Your objective —
Substitute "Switch" for "Toggle" in the rows starting at the line containing "Task: Toggle the Input (~235 Kbps) indicator" and ending at the line containing "Action: pos(1145,790)", and write those rows out again with nothing else changed. Leave the pictures out of your answer.

Provided records —
....

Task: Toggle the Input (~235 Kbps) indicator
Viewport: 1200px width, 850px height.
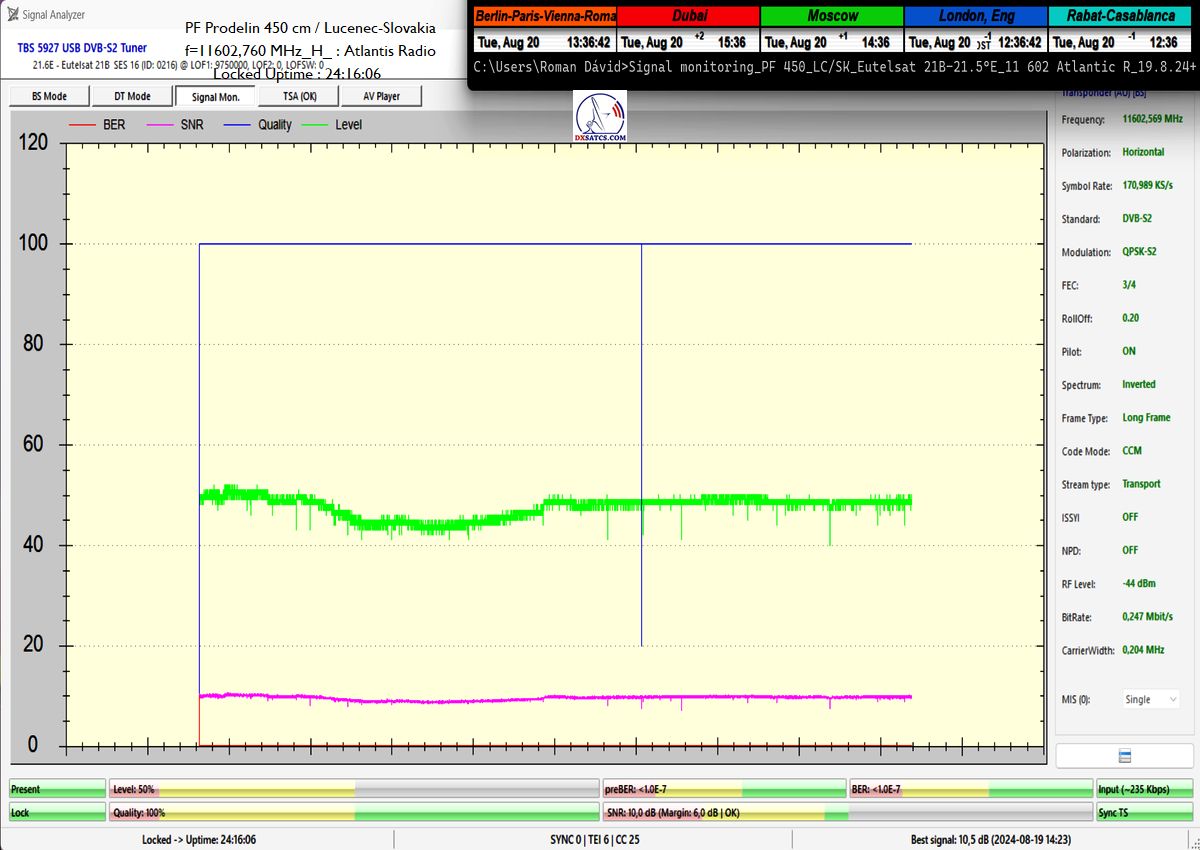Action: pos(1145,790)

....

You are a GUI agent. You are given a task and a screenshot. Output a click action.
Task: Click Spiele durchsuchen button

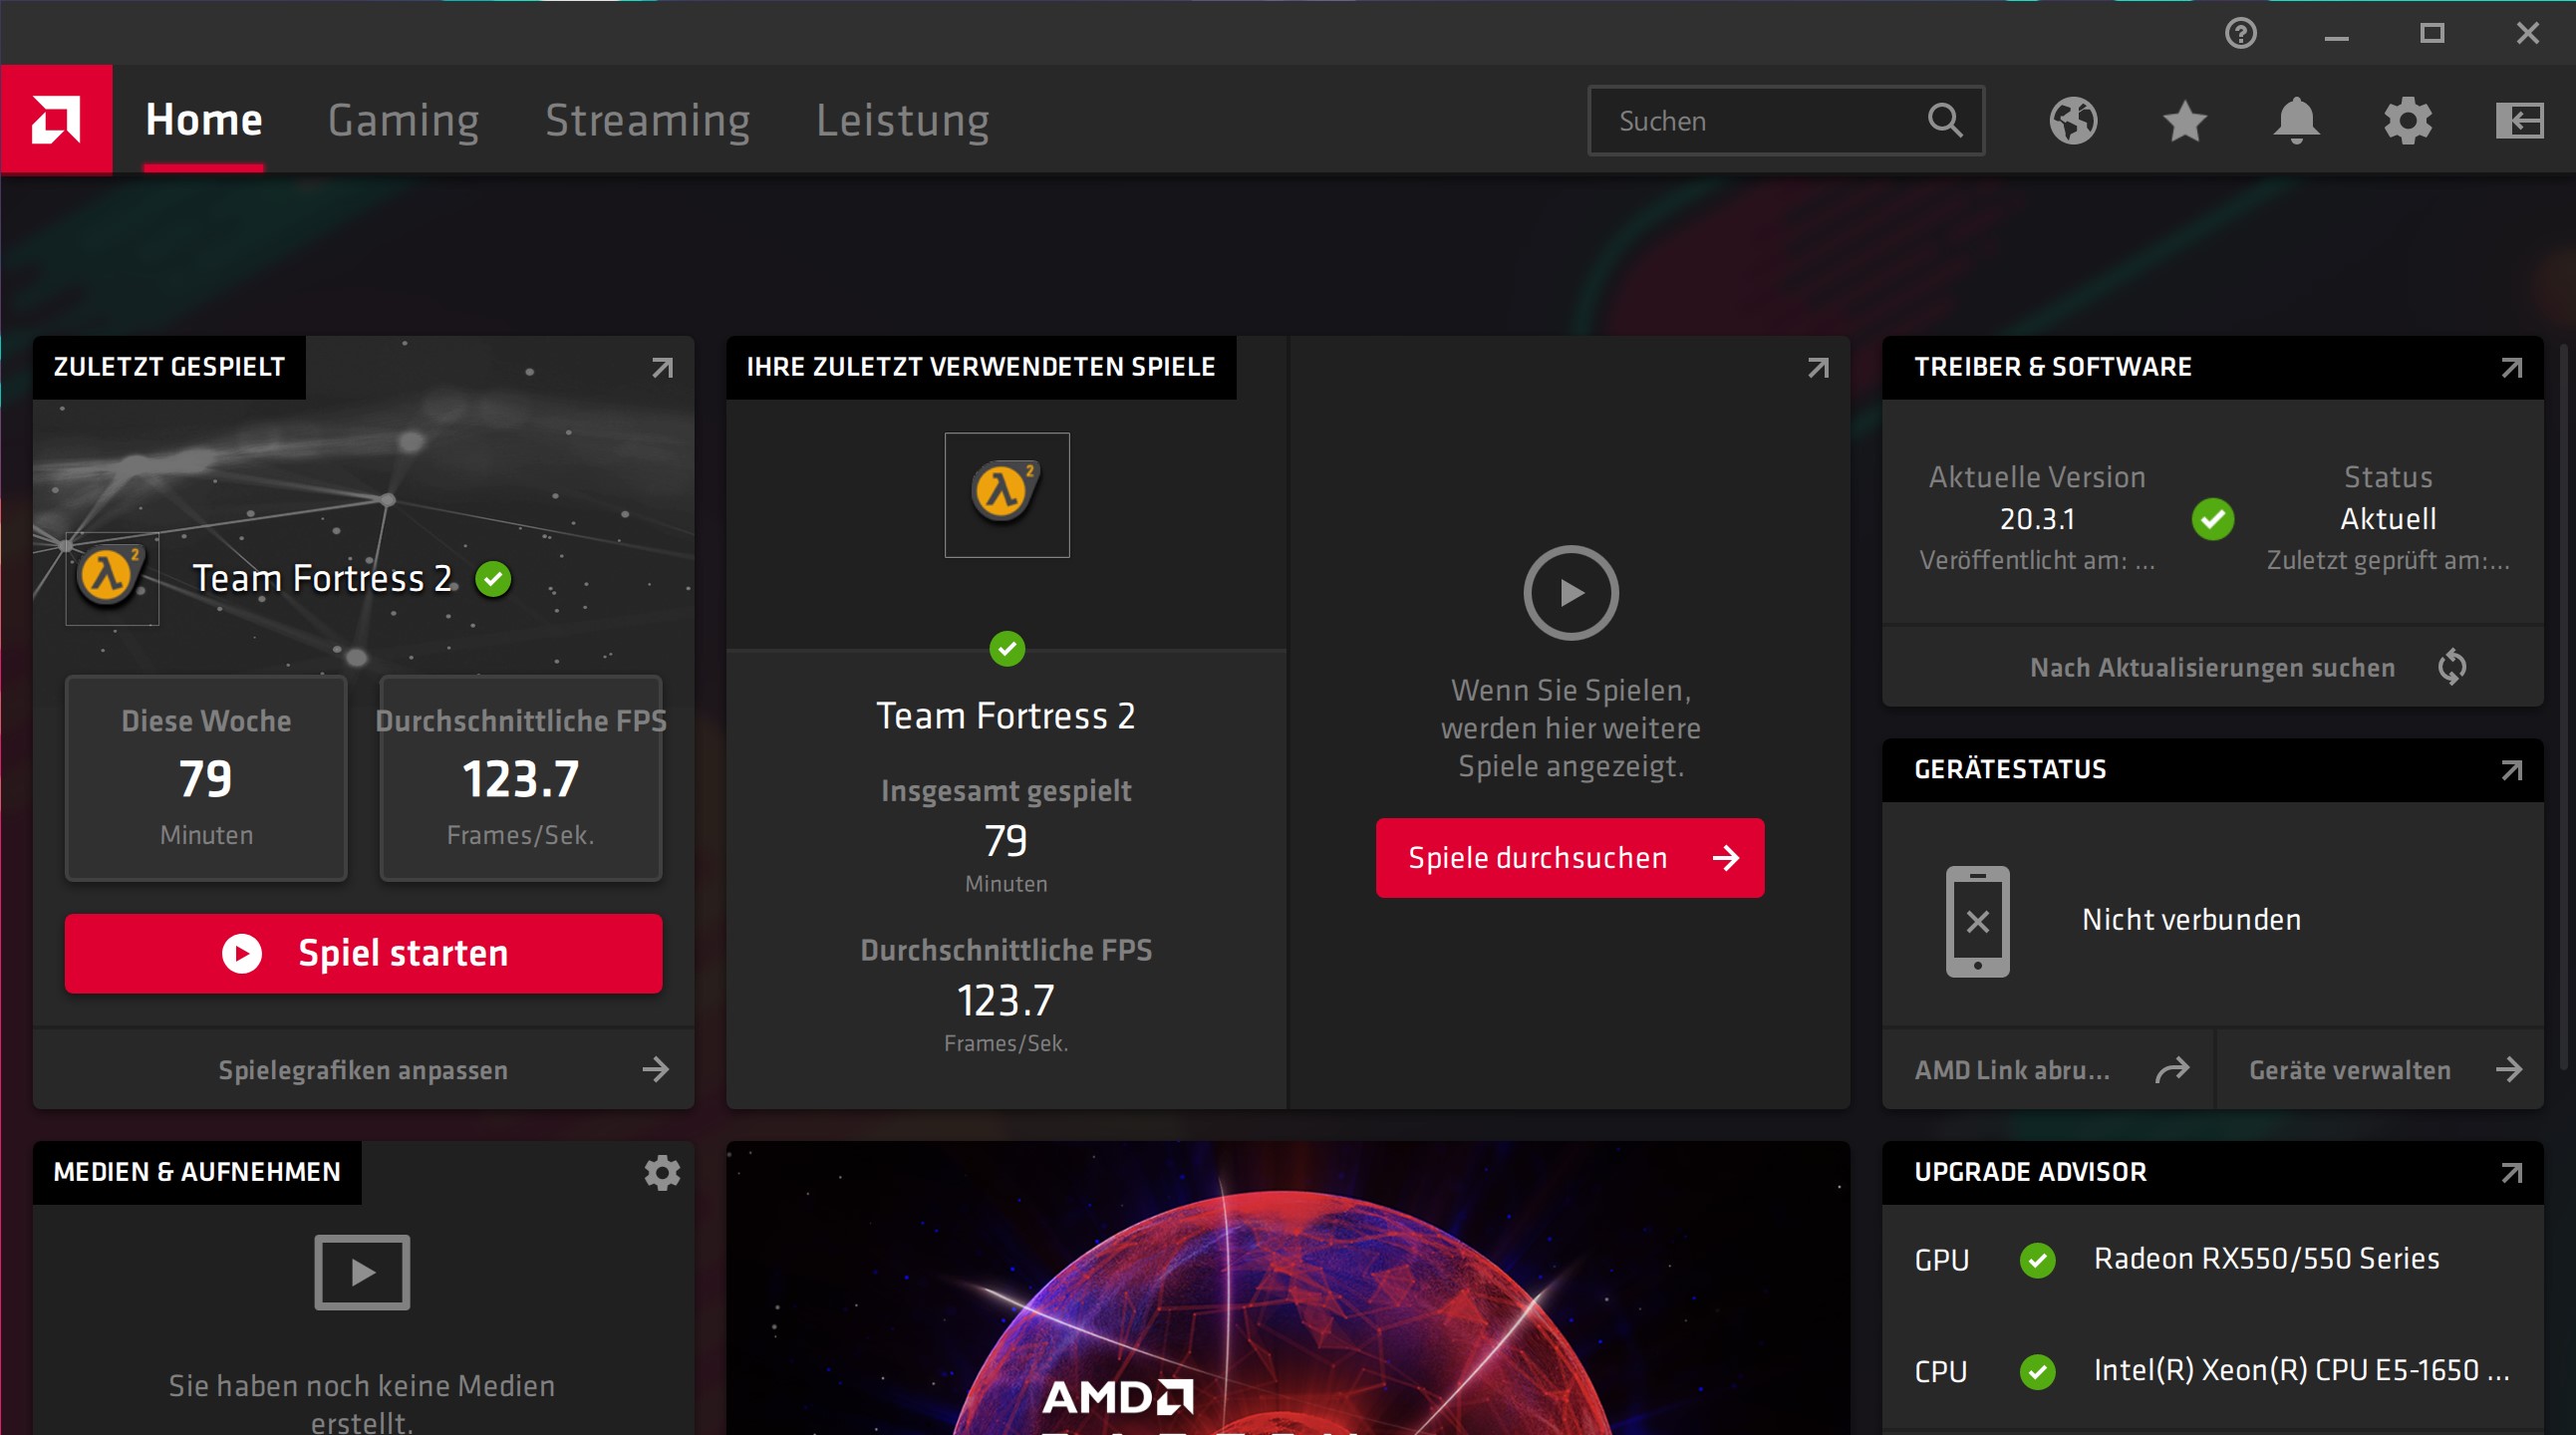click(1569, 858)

....

Exercise output —
Task: Switch the Input (~235 Kbps) indicator
Viewport: 1200px width, 850px height.
Action: pos(1145,790)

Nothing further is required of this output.